====== TEXTO DEL DOCUMENTO ======

Dios continúa actuando en la vida de los hombres y esta epidemia que venimos sufriendo es, en este sentido, una Palabra de Dios, un actuar de Dios. Dios interviene en la vida de los hombres, esa intervención es un “actuar de Dios”, una “Palabra de Dios”; de manera que el creyente, ante estos hechos dialoga con Dios y se interroga: ¿qué quiere decirme el Señor con este acontecimiento, con esta palabra? ¿Qué querrá manifestarme?

Que ningún lector deduzca de mis palabras que lo que insinúo es que Dios ha enviado el Coronavirus. Lo que sí afirmo es que Dios aprovecha los acontecimientos, incluso los aparentemente desgraciados, para el bien de los que se vuelven a Él.

No es casualidad que toda España se encuentre “de retiro” justamente en este tiempo propicio de Cuaresma. «Mirad ahora el momento favorable; mirad ahora el día de salvación.» (2Cor 6,2). Aunque ha sido de manera involuntaria, todos nuestros conciudadanos se han resignado a confinarse en sus casas y desaparecer de la vida pública. ¡Qué tiempo más oportuno para fortalecer precisamente nuestra vida oculta uniéndonos con Cristo en Dios (Col 3,3).

Este virus está consiguiendo abrirnos los ojos, los corazones y la mente. Tal vez descubramos que nuestra vida, nuestro tiempo, nuestras energías, las tenemos volcadas en el deporte y así, esperamos con ansia el fin de semana anhelando la victoria de nuestro equipo preferido para obtener una dosis de felicidad que nos permita afrontar con optimismo la nueva semana que comienza. O quizá ocurra algo similar con las habituales comilonas de fin semana, las fiestas o las verbenas que nos hacen aparcar por unas horas las cargas y los sinsabores soportados durante la semana.

======

CONSIGNAS -
1. ¿Puedes reproducir textualmente todo lo que va en la reflexión sobre la epidemia desde "Que ningún lector" hasta "vuelven a Él."?
2. ¿Cómo resumirías en menos palabras el párrafo de la reflexión sobre la epidemia que empieza por "Este virus está consiguiendo", sin perder sus ideas principales?
3. ¿Cómo seguirías la reflexión sobre la epidemia a partir de su última oración? Escribe la continuación.
El listado es material aparte y no pertenece a la reflexión sobre la epidemia.

====== REGISTROS DE DATOS ======

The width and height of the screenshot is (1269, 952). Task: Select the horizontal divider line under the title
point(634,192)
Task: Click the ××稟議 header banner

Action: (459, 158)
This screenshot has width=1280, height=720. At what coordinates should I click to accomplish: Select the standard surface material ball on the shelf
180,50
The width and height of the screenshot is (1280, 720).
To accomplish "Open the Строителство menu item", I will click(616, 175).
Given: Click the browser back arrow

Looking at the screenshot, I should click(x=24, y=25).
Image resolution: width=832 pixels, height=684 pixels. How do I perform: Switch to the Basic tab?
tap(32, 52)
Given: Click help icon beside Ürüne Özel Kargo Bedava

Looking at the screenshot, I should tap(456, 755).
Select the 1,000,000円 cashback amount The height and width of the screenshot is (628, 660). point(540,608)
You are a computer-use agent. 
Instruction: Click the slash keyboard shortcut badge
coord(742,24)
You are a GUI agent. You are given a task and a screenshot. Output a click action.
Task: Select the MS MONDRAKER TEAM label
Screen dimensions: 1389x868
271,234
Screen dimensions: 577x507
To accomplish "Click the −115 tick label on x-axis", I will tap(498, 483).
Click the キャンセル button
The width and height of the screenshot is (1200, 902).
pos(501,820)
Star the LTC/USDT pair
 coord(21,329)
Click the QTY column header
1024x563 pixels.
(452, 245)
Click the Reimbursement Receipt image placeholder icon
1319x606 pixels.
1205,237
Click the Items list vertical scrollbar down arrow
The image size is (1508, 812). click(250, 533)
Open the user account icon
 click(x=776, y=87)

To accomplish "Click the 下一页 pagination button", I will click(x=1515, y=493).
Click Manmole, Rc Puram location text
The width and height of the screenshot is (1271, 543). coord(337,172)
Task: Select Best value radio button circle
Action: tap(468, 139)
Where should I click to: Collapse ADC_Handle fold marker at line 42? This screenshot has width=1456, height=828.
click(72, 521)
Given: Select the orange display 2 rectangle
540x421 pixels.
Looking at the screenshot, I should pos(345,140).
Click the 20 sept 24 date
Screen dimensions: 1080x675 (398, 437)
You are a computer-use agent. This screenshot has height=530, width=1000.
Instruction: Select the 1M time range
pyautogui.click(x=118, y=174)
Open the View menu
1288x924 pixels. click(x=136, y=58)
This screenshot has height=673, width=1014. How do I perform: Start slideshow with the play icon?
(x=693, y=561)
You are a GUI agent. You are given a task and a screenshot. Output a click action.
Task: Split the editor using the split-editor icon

======

RESPUESTAS ESCRITAS -
1.
Que ningún lector deduzca de mis palabras que lo que insinúo es que Dios ha enviado el Coronavirus. Lo que sí afirmo es que Dios aprovecha los acontecimientos, incluso los aparentemente desgraciados, para el bien de los que se vuelven a Él.

2. El virus nos está abriendo los ojos, el corazón y la mente. Tal vez descubramos que volcamos nuestra vida, nuestro tiempo y nuestras energías en el deporte, esperando con ansia el fin de semana y la victoria de nuestro equipo para conseguir una dosis de felicidad con la que afrontar la nueva semana. O quizá ocurra algo parecido con las comilonas, las fiestas o las verbenas del fin de semana, que nos permiten olvidar por unas horas las cargas y los sinsabores de la semana.

3.
La epidemia ha vencido nuestras costumbres y sobre todo nuestras alienaciones, es decir, ha subyugado aquellos divertimentos o distracciones que nos sirven como anestesia para no cuestionarnos sobre el sentido de la vida, sobre la precariedad de nuestra existencia.

Durante meses no podremos hablar de fútbol, ni frecuentar bares o restaurantes, ni bailar en discotecas, ni perfilar nuestra línea en el gimnasio, ni hablar de política (¿quién se acuerda ya del desafío independentista?).

La cuaresma nos propone la oración, el ayuno y la limosna. Santiago nos exhorta a rezar unos por otros para que os curéis. Mucho puede hacer la oración intensa del justo (St. 5,16). Este ser microscópico ha conseguido que por unos días muchos dejemos de mirarnos nuestro ombligo y levantemos nuestros ojos al cielo preguntándonos qué es lo que está pasando y de dónde vendrá el auxilio (Sal. 120). Cuántos habrán desempolvado sus rosarios o habrán recordado que nuestra ciudad se encuentra protegida bajo el manto de la Virgen del Pilar a quien podemos elevar nuestras angustias y preocupaciones buscando su consuelo de madre amadísima. 

¡Cuánto ayuno de deportes, de culto al cuerpo, de hedonismo, de política, de comilonas y borracheras nos ha traído este ridículo ser invisible!

¡Cuánto dinero dejaremos de derrochar al dejar de vivir como libertinos por un tiempo a semejanza del hijo pródigo de la famosa parábola que narran los evangelios! 

Es posible estar confinado pero ser libre. El cardenal Van Thuan, que pasó 13 años en la cárcel, 9 de ellos en régimen de aislamiento, explicaba lo siguiente: “en este mar de extrema amargura siento más libre que nunca. No tengo nada, ni un solo centavo, excepto mi rosario y la compañía de Jesús y María”.

Dios quiere hacernos libres de aquello que nos esclaviza, de aquello que verdaderamente nos enjaula, lo que nos confina y nos separa de la comunión con Dios y con el resto de los hombres.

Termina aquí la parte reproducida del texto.